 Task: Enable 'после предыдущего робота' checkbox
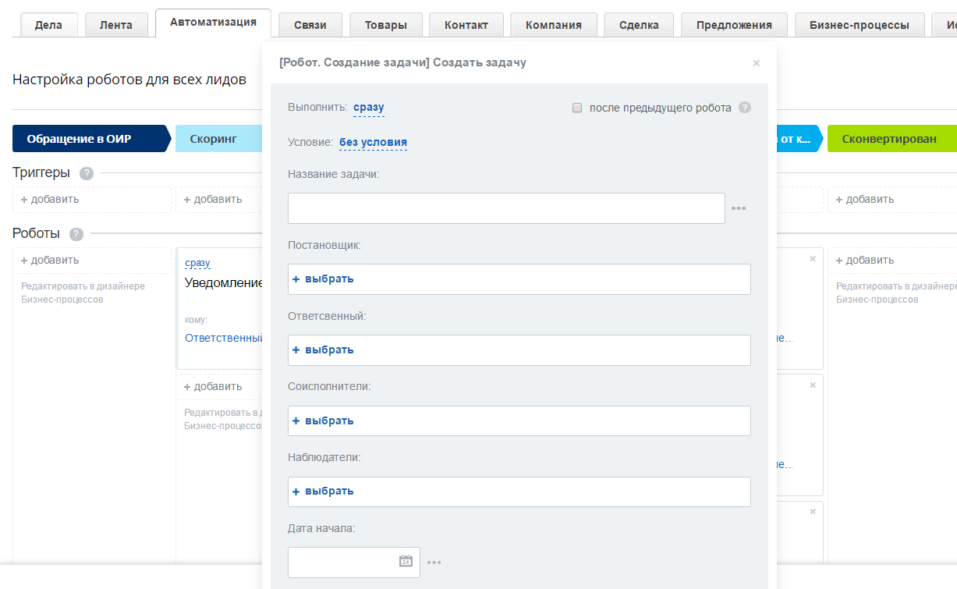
····················
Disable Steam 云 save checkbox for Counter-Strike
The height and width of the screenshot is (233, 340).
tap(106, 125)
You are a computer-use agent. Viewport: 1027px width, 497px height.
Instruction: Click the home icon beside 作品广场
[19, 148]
····················
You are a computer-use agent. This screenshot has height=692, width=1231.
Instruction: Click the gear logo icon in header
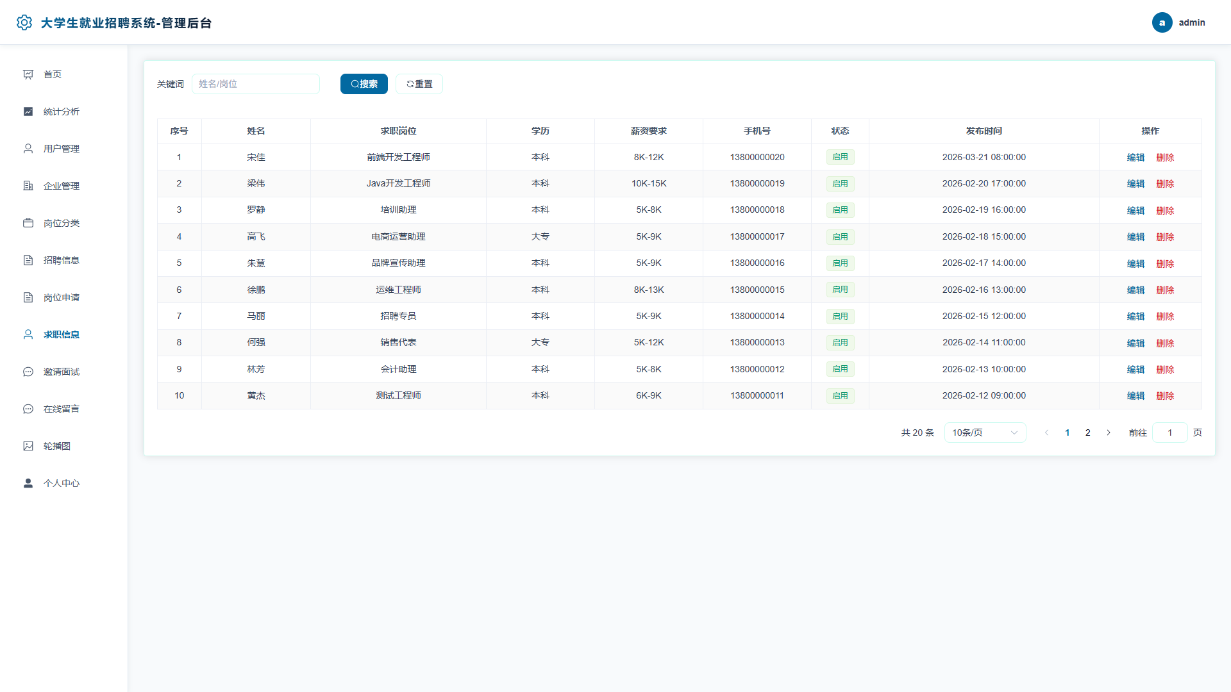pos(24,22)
····················
Exercise requirements: Show every line from the listing above that contains the word "icon", copied unchanged.

Solution to the problem:
Instruction: Click the home icon beside 作品广场
Instruction: Click the gear logo icon in header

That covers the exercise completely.